__CHALLENGES__
**a)** Decide whether each statement below agrees with the passage on XML, answering yes or no and quoting the words of the passage that settle it. (i) The passage describes XML as an extension of SGML. (ii) The passage treats being self-documenting as a syntactic property. (iii) The passage says early Unix tools took ascii streams in and sent ascii streams out.
**b)** Set down the part of the passage on XML starting at "To begin with, I'm" and ending at "up about ascii.".
**c)** In the paragraph of the passage on XML that begins "But I don't think most people," list every property that people are said to ascribe to XML.

— Start of DOCUMENT TEXT —

To begin with, I'm never quite sure what people mean when they talk about XML. XML itself is a specification of a syntax for documents, and as an extension of the Standard Generalized Markup Language (SGML) it is pretty unobjectionable and pretty unremarkable. But getting worked up about the syntax is, as Rob Gingell is wont to say, about as sensible as getting worked up about ascii.

But I don't think most people, when talking about XML, are just talking about the syntax. They talk about XML being self-documenting or human-readable. They talk about XML allowing communication between distributed objects. And none of these properties are syntactic; they all require some kind of semantics. So when people start ascribing semantic properties to a syntax, I start wondering what they are talking about. Clearly, the term XML has become shorthand for something more, something richer, something more, well, meaningful.

So perhaps what people mean when they talk about XML is actually XML and some DTD, or schema, or other interpretation that will give some semantics to go along with syntax. This combination would give some of the properties of XML that people talk about. It would allow inter-operation of programs that exchanged information using XML (and the common interpretation). But then people would need to say what schema, DTD, or interpretation they were pairing with XML, because lord knows there are a hell of a lot of different standards, pseudo-standards, and proposals that use the XML syntax but don't inter-operate.

The best interpretation I can put on the popularity of XML is that it is easy to write a parser for whatever interpretation you want to use, and thus there is a simple way to craft a mechanism for passing information from one program to another. XML on this view is no different than the use of ascii (another syntax) in the early days of Unix. In those days, there was a thriving trade in tools that would take ascii streams in and shoot ascii streams out. The idea behind all of these tools was that the user of the system could string together a sequence of the tools, with each tool producing an ascii stream that the next tool would use as input.

— End of DOCUMENT TEXT —
— Start of GIVEN INFORMATION —

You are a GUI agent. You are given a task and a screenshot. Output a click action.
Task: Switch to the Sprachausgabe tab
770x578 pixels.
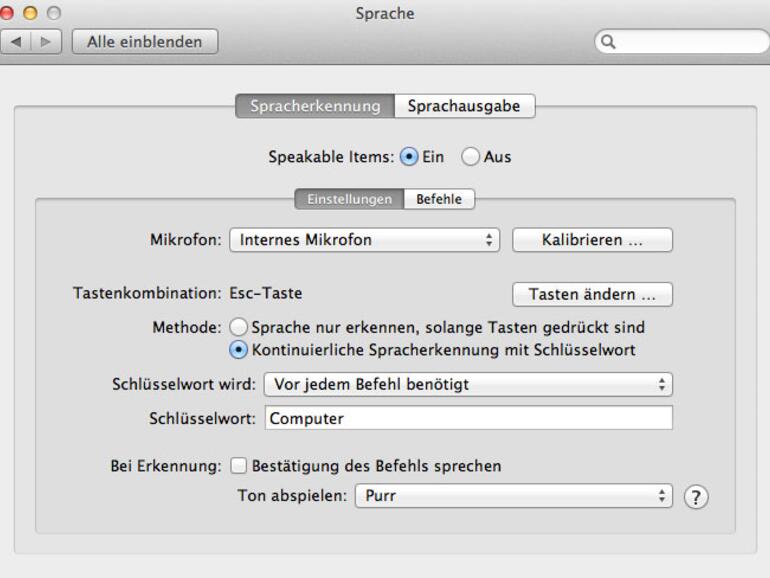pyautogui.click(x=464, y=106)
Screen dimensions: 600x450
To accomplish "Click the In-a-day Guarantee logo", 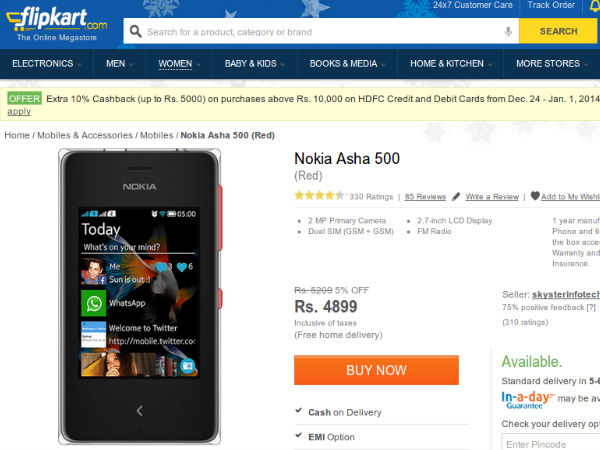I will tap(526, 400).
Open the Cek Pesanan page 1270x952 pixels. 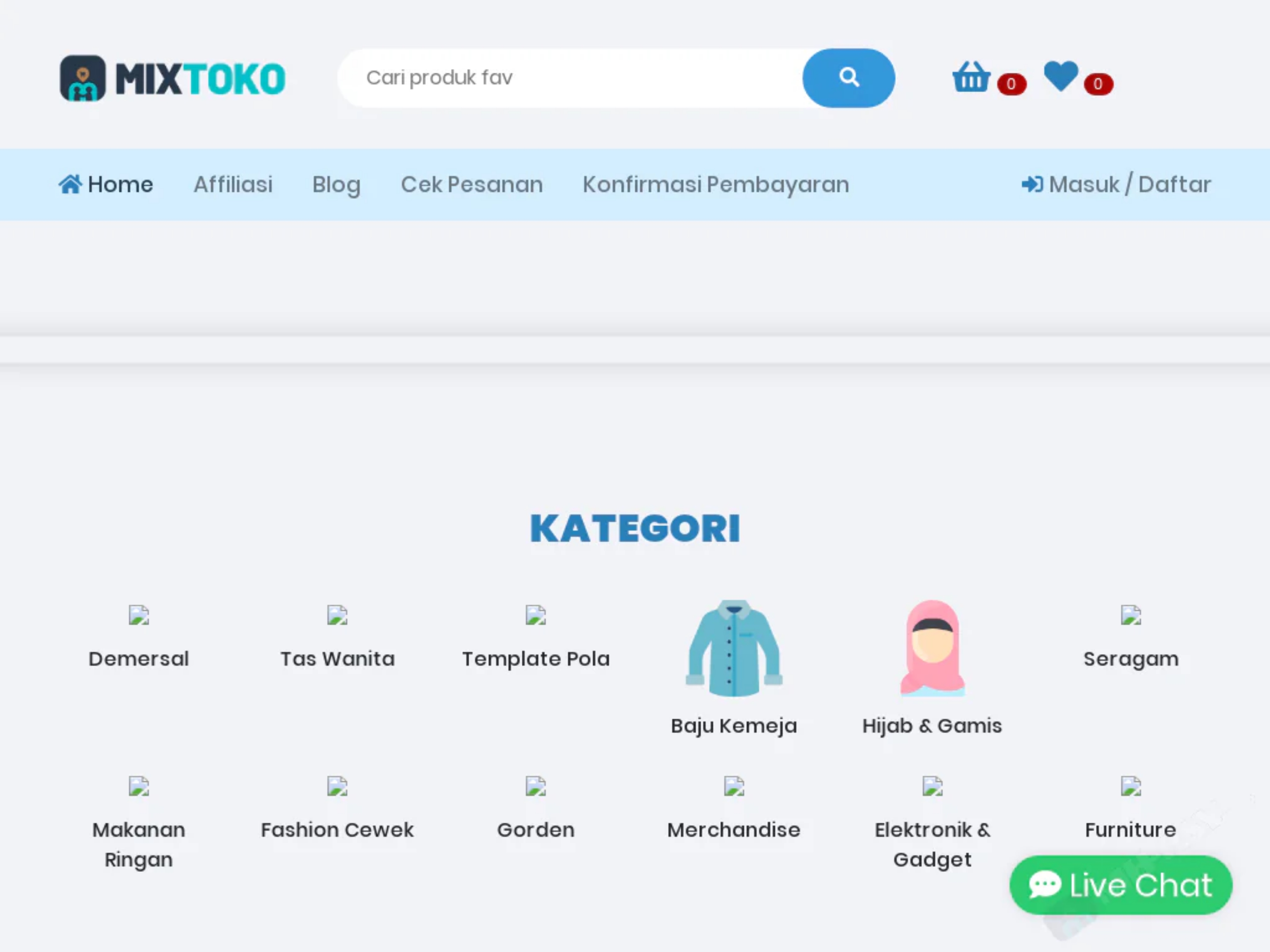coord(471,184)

— End of GIVEN INFORMATION —

__ANSWER LIST__
**a)**
(i) Yes: "as an extension of the Standard Generalized Markup Language (SGML)"
(ii) No: "And none of these properties are syntactic; they all require some kind of semantics."
(iii) Yes: "there was a thriving trade in tools that would take ascii streams in and shoot ascii streams out"

**b)**
To begin with, I'm never quite sure what people mean when they talk about XML. XML itself is a specification of a syntax for documents, and as an extension of the Standard Generalized Markup Language (SGML) it is pretty unobjectionable and pretty unremarkable. But getting worked up about the syntax is, as Rob Gingell is wont to say, about as sensible as getting worked up about ascii.

**c)**
- Being self-documenting
- Being human-readable
- Allowing communication between distributed objects